Screenshot grounding data:
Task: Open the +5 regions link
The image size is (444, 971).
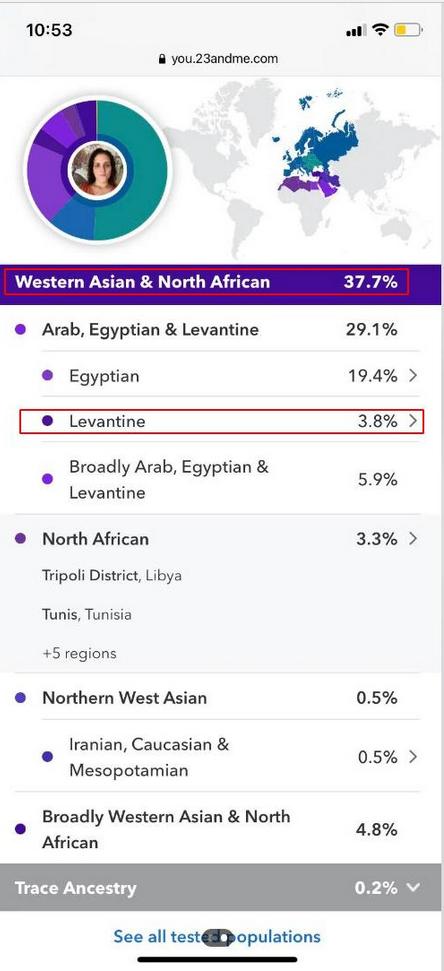Action: click(79, 653)
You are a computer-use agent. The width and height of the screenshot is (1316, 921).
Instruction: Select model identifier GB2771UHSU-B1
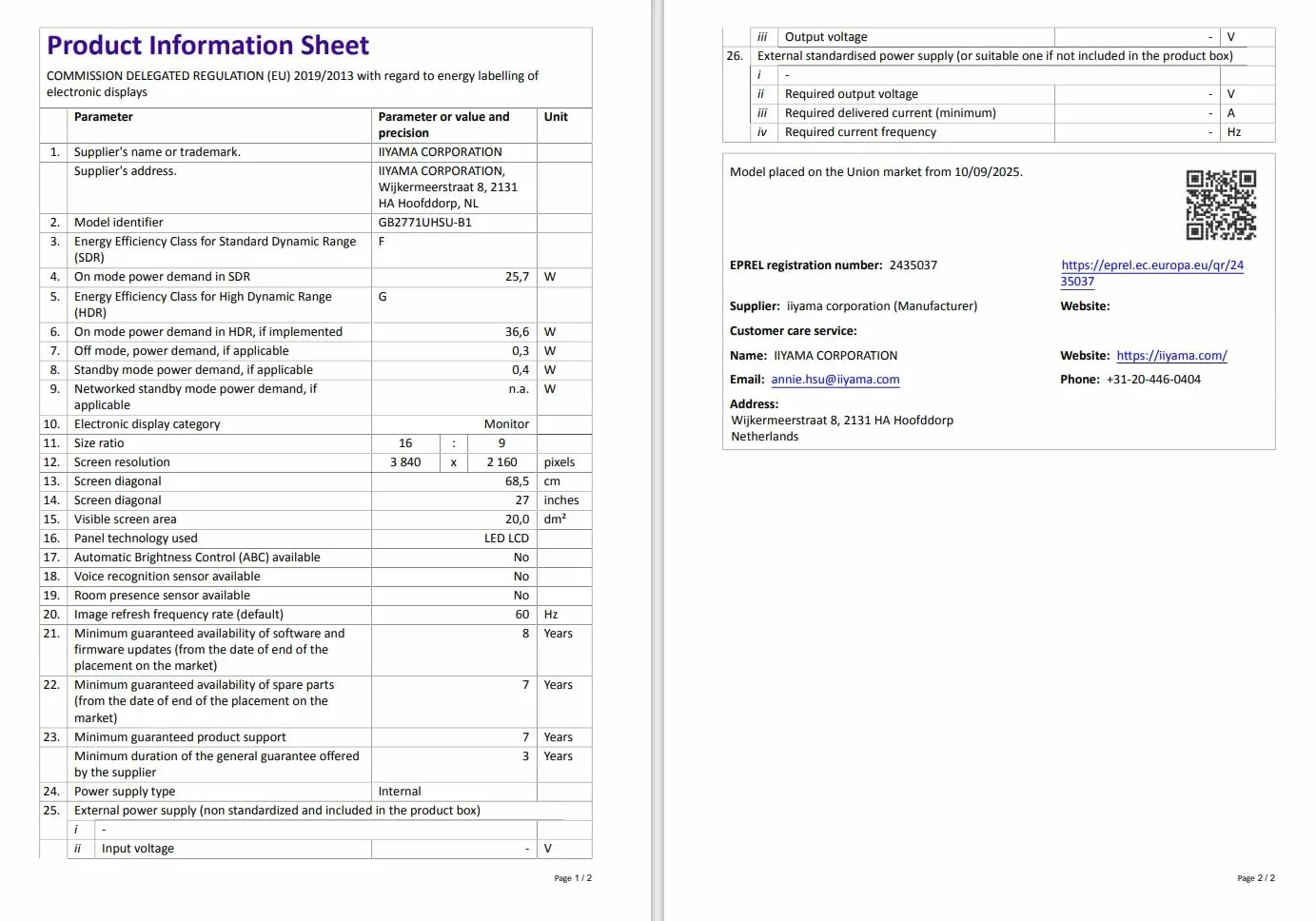pos(424,223)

• Exercise
Pictures stay out; reproduce every line of the records exactly.

• Exercise result
Task: Open the +5 regions link
The image size is (444, 971).
Action: click(79, 653)
You are a computer-use agent. The width and height of the screenshot is (1316, 921).
Instruction: Select model identifier GB2771UHSU-B1
pos(424,223)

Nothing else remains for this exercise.